TEXT ▸
In the background, it creates and spins up the following four containerized applications:

  1. A container with an elasticsearch database for storing and effectively accessing the ontology;
  2. A container with an instance of the Snowstorm API to access the SNOMED ontology of the database in a standardized way;
  3. A container with a script to load the ontology files into the database;
  4. A container with the SNOMED CT Browser for graphical display.

0) Prerequisites:

  • An up-to-date Docker instance (tested with 20.10.17).
  • git installed.
  • A stable internet connection.
  • Your own copy of the SNOMED 'RF2' release files as .zip file.
  • Only for Linux users: Please provide Docker and its corresponding user group(s) read AND write access to your file system (specifically: To the folders with the input data plus all its subdirectories, and to the folder you will be storing the elasticsearch database files in, cf. PATH_TO_ELASTIC_DB_STORAGE_LOCATION in this README and in the example.env file).

Initial setup (import data)

TL;DR - The short version

Set the environment variables in .env; spin up the containers with

docker compose up --build

and access through port 80 (Snowstorm) or 8080 (SNOMED CT Browser).

STORED DATA ▸
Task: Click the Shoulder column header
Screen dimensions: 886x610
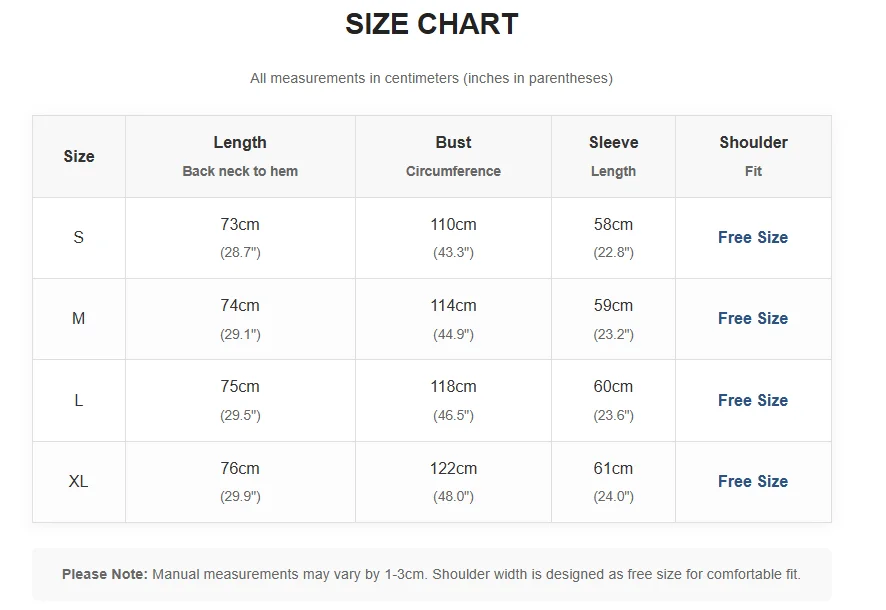Action: pyautogui.click(x=753, y=143)

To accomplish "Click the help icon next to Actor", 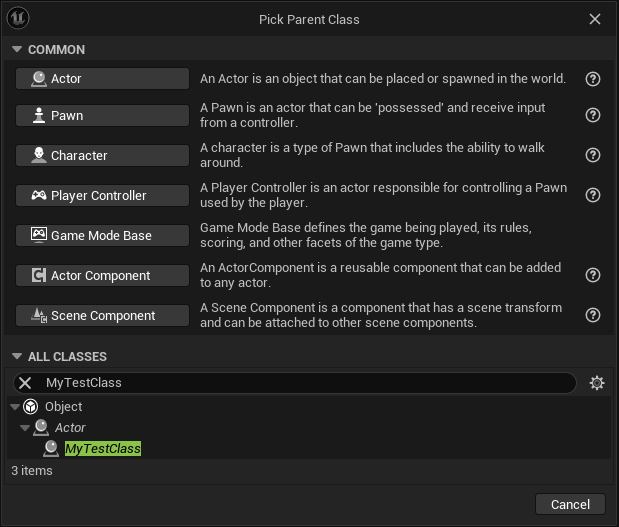I will pyautogui.click(x=593, y=79).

WHAT YOU SHOULD DO ▸
Answer these questions from the README:
(a) Which Docker version was the setup tested with?
(b) What does the third container do?
(c) Through which port is the SNOMED CT Browser accessed?
The material above stands apart from the README.

WRITTEN RESPONSE ▸
(a) 20.10.17
(b) It holds a script that loads the ontology files into the database.
(c) Port 8080